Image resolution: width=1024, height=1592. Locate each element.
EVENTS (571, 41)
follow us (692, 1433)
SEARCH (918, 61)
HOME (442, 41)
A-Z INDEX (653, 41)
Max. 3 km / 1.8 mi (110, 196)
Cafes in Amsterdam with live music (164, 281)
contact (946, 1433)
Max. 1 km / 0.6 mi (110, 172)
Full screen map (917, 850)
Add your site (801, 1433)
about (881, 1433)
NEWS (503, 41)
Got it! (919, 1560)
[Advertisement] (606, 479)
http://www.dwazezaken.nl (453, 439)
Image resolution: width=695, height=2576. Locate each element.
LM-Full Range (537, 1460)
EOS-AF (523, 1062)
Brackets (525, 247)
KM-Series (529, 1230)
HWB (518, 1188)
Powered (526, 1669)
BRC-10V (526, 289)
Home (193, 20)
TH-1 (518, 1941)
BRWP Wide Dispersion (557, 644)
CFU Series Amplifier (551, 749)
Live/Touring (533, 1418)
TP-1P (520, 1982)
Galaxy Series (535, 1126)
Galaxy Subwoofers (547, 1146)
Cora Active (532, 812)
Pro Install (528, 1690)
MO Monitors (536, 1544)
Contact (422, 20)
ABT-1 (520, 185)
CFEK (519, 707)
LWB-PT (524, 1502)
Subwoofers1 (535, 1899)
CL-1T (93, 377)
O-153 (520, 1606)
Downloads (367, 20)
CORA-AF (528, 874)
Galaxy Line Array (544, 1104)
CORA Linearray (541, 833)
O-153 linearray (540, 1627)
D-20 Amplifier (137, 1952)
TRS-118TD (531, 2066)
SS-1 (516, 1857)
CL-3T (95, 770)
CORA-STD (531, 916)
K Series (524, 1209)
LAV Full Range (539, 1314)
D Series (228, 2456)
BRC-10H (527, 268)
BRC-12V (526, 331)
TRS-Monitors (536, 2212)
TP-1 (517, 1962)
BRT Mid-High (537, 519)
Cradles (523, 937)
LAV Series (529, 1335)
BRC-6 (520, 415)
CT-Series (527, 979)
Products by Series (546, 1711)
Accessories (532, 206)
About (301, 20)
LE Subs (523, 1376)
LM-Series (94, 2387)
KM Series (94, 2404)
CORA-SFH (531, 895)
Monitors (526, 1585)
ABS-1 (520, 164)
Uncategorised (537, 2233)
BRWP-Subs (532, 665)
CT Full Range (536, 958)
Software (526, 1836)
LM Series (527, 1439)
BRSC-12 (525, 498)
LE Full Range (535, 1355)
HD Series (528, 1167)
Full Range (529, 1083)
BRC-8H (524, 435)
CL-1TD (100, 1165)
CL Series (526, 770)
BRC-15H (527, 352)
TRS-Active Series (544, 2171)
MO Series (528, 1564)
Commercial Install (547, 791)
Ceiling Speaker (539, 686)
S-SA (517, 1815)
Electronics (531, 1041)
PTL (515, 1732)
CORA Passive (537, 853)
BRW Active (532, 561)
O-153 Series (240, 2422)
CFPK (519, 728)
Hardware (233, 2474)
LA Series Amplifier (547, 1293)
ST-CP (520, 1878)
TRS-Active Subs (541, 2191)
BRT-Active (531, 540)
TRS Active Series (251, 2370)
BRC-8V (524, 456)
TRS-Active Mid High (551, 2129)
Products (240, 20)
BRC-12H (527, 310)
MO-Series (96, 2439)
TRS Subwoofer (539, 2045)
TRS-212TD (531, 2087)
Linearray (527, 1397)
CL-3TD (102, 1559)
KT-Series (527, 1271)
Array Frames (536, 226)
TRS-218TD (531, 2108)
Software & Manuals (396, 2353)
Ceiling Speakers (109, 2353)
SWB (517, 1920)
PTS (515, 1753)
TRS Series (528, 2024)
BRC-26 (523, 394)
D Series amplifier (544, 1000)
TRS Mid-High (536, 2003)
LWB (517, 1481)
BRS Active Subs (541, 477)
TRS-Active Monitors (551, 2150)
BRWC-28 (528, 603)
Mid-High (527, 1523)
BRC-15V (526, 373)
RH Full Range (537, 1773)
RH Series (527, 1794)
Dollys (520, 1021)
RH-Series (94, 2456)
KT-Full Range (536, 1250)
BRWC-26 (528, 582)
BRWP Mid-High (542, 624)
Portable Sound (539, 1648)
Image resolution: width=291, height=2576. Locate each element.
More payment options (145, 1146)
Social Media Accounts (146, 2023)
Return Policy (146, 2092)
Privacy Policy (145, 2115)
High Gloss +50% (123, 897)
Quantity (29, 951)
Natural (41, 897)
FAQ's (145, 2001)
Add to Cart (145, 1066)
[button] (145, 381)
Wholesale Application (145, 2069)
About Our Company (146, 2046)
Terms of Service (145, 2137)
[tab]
•••
*TASK*.
Copy everything from the row containing "RH-Series (94, 2456)" down to the row containing "[button] (145, 381)", putting "Rules" in place of "Policy" and leaving everything else unchanged.

*OUTPUT FOR THIS TASK*.
RH-Series (94, 2456)
KT-Full Range (536, 1250)
BRWC-26 (528, 582)
BRWP Mid-High (542, 624)
Portable Sound (539, 1648)
Image resolution: width=291, height=2576. Locate each element.
More payment options (145, 1146)
Social Media Accounts (146, 2023)
Return Rules (146, 2092)
Privacy Rules (145, 2115)
High Gloss +50% (123, 897)
Quantity (29, 951)
Natural (41, 897)
FAQ's (145, 2001)
Add to Cart (145, 1066)
[button] (145, 381)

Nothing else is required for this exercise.